▶ _EXTRACT PROVIDED_
Editor’s note: Theresa, with some help from her fellow reporters, wrote this newsletter before, in between, and after participating in the STAT event yesterday! Shoutout to a true superstar on and offstage.
Bill Gates is concerned about vaccine skepticism
STAT hosted billionaire philanthropist Bill Gates live in Cambridge yesterday, at our event: Women’s Health, Unstuck. In a conversation with Matt Herper, Gates expressed concern over growing vaccine skepticism in the U.S. and the damage that can be done globally when those claims are exported. “Vaccine skepticism in the U.S. kills more children outside the U.S. — because it transfers that skepticism — than it does inside the United States,” Gates said. STAT’s Helen Branswell wrote about it.
Earlier in the day, the Gates Foundation announced that it will commit $2.5 billion through 2030 to support dozens of different approaches for improving women’s health, particularly focusing on research and development. At the event, I spoke to four leaders in women’s health about the promise of innovation in women’s health and the importance of making sure medical advances are made available to the people most in need. “Innovation is meaningless if people don’t access it,” said Bisola Ojikutu, Boston’s public health commissioner.

▶ _TASK ITEM A_
Decide whether each statement agrees with the newsletter excerpt, answering yes or no and quoting the words that settle it. (i) The Gates Foundation will commit $2.5 billion through 2030 to women's health. (ii) Gates's onstage conversation was with Helen Branswell. (iii) The event with Gates took place in Cambridge.
▶ _TASK ITEM B_
Please copy from the newsletter excerpt the part that opens with the words containing "Earlier in the" and closes with "public health commissioner.".

Stored items:
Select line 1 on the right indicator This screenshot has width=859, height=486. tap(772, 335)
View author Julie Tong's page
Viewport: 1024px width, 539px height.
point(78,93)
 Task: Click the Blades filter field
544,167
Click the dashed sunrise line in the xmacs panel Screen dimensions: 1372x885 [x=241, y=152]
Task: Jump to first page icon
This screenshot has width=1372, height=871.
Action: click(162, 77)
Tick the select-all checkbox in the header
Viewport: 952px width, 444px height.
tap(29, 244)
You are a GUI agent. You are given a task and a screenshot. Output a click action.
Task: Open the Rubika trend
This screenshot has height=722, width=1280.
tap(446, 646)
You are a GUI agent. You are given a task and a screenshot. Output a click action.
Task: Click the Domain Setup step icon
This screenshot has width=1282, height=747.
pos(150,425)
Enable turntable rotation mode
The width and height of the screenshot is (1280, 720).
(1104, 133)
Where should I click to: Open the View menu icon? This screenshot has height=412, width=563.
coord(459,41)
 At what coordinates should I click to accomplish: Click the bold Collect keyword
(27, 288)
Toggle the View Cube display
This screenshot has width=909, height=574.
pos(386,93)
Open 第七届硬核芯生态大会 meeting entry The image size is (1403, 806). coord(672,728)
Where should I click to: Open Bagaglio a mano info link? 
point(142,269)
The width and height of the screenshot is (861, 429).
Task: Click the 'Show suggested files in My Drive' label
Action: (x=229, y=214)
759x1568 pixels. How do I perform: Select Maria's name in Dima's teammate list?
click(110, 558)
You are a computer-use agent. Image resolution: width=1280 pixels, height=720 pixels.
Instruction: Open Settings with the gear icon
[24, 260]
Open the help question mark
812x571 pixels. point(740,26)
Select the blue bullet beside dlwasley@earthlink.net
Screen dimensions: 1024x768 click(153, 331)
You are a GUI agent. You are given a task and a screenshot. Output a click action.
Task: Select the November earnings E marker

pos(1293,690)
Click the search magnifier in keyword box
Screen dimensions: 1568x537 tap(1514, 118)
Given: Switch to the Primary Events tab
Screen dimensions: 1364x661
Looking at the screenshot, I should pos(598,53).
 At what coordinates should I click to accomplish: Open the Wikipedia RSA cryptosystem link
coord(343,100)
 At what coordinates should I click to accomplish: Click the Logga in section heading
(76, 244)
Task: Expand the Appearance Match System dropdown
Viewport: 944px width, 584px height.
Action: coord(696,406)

▶ _EXERCISE OUTPUT A_
(i) Yes: "the Gates Foundation announced that it will commit $2.5 billion through 2030 to support dozens of different approaches for improving women’s health"
(ii) No: "In a conversation with Matt Herper"
(iii) Yes: "STAT hosted billionaire philanthropist Bill Gates live in Cambridge yesterday"

▶ _EXERCISE OUTPUT B_
Earlier in the day, the Gates Foundation announced that it will commit $2.5 billion through 2030 to support dozens of different approaches for improving women’s health, particularly focusing on research and development. At the event, I spoke to four leaders in women’s health about the promise of innovation in women’s health and the importance of making sure medical advances are made available to the people most in need. “Innovation is meaningless if people don’t access it,” said Bisola Ojikutu, Boston’s public health commissioner.